At the shipping station, collect waybills were issued usually showing a rate of even dollars, for ease in doing the billing. (Example: 40,000 lbs @ $1.00 = $400.00). Only waybills that have the charges prepaid at origin would have the correct rate assessed, and only then when the weight had been determined.

At one time I had over 300 waybills to report, representing about 30 days of inbound carloads. I knew the billed rate was only a "pie in the sky" figure and the actual total due might be more, or less. When correct charges were determined from our tariffs, we issued a freight bill for collection from the shipper or consignee. Periodically an auditor would come unannounced to check our books, and one came at that time. He chewed me and the boss out terrible. We made freight bills on the 300 plus bills, using the billed rate, in order to get them to Topeka for their tariff department to assess the proper rates. Out of all those bills, only a few were corrected! After the death of Weston, I bid in the Cashier job in January of 1952, and held that position until January 1955, when I was bumped again, and went back on the B&R job. After that rocky start, I spent much of my 41 year career doing tariff work.
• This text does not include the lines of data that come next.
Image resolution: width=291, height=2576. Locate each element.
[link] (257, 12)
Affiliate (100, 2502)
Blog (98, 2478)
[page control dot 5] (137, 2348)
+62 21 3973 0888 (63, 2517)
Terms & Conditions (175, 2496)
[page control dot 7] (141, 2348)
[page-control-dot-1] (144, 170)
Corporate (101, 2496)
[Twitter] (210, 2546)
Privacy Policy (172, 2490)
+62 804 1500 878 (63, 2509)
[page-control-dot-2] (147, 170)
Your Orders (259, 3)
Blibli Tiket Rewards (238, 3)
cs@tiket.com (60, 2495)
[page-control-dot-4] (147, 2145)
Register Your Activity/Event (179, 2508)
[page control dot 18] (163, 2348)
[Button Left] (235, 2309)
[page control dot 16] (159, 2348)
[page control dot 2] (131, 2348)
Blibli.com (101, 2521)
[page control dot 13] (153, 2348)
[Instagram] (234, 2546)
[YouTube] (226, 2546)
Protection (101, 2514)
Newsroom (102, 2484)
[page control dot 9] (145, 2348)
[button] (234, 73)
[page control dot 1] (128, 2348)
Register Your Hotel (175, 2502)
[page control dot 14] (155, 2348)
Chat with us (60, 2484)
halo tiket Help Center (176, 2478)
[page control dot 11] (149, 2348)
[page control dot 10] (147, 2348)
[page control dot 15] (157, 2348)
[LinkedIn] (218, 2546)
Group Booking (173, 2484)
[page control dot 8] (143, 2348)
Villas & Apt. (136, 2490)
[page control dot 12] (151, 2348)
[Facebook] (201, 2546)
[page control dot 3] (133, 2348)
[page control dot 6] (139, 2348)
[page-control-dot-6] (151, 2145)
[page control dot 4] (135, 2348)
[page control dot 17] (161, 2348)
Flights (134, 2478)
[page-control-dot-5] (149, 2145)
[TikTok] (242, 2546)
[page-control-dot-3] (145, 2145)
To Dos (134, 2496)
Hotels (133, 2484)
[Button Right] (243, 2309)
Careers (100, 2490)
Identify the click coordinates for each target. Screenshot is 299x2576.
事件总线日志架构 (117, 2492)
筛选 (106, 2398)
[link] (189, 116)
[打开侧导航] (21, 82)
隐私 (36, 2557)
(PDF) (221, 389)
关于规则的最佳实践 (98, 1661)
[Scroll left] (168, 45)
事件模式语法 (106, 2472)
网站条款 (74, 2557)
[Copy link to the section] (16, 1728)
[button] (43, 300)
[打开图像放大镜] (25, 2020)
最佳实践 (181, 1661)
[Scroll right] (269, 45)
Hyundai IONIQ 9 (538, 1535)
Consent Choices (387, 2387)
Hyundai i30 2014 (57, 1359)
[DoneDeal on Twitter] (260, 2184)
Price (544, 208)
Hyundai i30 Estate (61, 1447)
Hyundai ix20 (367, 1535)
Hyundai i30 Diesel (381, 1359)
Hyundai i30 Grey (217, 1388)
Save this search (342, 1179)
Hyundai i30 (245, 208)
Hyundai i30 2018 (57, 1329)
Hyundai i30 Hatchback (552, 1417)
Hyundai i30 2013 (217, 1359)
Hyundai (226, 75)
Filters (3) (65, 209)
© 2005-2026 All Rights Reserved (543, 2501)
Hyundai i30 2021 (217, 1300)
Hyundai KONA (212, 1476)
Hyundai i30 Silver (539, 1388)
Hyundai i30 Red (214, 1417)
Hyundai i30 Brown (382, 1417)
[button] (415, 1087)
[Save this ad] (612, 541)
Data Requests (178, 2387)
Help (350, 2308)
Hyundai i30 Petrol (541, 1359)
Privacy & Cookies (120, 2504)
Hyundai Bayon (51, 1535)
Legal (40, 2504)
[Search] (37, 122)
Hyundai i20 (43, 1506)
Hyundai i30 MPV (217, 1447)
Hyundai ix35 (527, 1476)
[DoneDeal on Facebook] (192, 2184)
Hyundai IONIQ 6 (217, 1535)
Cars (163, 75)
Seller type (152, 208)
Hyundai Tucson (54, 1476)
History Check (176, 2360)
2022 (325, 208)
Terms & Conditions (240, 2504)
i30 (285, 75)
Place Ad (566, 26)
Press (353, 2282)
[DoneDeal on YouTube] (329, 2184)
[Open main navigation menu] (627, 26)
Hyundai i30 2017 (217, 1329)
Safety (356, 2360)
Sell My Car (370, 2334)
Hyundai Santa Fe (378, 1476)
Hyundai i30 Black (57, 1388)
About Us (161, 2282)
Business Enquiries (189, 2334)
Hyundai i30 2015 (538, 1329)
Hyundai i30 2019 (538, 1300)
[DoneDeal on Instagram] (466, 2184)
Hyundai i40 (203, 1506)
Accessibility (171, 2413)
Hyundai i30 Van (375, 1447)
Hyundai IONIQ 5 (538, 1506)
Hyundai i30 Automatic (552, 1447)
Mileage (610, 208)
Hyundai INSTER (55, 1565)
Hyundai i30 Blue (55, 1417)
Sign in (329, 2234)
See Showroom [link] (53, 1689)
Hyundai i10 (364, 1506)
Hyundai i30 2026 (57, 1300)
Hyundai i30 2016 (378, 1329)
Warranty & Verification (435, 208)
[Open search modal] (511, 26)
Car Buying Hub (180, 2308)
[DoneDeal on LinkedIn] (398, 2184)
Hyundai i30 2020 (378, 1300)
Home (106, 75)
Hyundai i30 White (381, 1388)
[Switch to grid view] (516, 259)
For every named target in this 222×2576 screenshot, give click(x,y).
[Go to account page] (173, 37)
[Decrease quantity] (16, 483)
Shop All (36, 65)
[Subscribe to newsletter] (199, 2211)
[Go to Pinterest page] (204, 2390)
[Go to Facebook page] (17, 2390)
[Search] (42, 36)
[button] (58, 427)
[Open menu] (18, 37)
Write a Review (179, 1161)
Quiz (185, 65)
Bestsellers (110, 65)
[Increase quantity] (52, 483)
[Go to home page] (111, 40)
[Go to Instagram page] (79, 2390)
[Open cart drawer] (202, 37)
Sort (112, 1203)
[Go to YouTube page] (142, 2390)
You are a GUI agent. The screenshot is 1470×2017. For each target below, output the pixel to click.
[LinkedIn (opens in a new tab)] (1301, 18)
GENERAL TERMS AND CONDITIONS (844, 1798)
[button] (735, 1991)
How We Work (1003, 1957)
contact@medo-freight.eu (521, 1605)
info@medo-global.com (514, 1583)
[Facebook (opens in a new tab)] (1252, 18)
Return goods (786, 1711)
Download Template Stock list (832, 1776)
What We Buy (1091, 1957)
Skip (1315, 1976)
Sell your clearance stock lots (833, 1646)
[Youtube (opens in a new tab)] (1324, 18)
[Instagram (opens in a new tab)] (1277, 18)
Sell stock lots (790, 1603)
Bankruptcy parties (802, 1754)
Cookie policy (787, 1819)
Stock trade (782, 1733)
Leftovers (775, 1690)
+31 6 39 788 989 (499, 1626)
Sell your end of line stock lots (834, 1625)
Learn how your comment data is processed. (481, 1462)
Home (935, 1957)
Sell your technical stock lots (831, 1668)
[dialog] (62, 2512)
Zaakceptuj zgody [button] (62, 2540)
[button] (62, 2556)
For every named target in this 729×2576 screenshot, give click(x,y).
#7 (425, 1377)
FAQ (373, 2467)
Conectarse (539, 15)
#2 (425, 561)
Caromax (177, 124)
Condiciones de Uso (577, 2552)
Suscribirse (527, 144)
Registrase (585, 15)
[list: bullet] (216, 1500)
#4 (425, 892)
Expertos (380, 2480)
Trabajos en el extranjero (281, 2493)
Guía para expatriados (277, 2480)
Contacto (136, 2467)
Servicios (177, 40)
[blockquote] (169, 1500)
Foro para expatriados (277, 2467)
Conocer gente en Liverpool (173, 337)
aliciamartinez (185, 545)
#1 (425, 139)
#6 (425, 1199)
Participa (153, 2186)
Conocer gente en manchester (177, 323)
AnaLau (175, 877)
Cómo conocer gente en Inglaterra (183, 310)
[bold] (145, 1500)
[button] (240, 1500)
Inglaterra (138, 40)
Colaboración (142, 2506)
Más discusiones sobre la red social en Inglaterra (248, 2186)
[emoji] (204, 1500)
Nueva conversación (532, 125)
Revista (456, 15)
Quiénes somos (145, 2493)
I also sold train tickets at Lamar on second trick for a short time at the passenger depot, which required passenger tariff knowledge, but to me it was much easier than freight tariffs. The train order operator and I also unloaded mail and baggage from trains. The platform was brick paved from Main street to a little beyond the depot, and gravel beyond. It was near Christmas and the Centennial State that ran from Denver to Kansas City, (Nos. 9/10) carried quite a bit of mail. We would have 5 to 6 baggage truck loads, packed up high each night. Conductor Fritz Garrity was cantankerous. On his trips, he would stop the train where the passengers had paving, but we would have to pull the baggage trucks with their steel wheels through gravel, which was nearly impossible for two men to do. Head Ticket Clerk A. R. Baker told me to stand up to him and have him back the train up. The next trip I did, and he refused. We started back to the depot with empty baggage trucks, with him yelling, but in a few minutes the train started moving backward. We never had trouble after that! Sometime in 1950, the freight office was moved to the passenger depot, but we still handled freight in the warehouse. Train order operators then included Bill Rucker (later Agent), Elmer Sapp, Joe Baublits, R. O. Marston, Howard Holter to name a few. Clyde Strain was the Railway Express Agent also in the depot office.

Afterglow

As I was beginning my career, the steam locomotive was beginning to fade. One of my most vivid memories was being awakened one night by the wailing whistle of a steam engine coming into Lamar from the Arkansas Valley branch blowing for the many crossings. As I laid there listening, little did I realize how soon the multi-toned whistle would be replaced by the blaring beeps of today!

In retrospect I thank Mac for his pushing me to learn the tariffs. Those higher paying jobs helped at retirement, to insure I received a good rate. In April 1956 I left Lamar for the last time, moving to Rocky Ford, where I bounced back and forth between there and La Junta..........but that's another story!.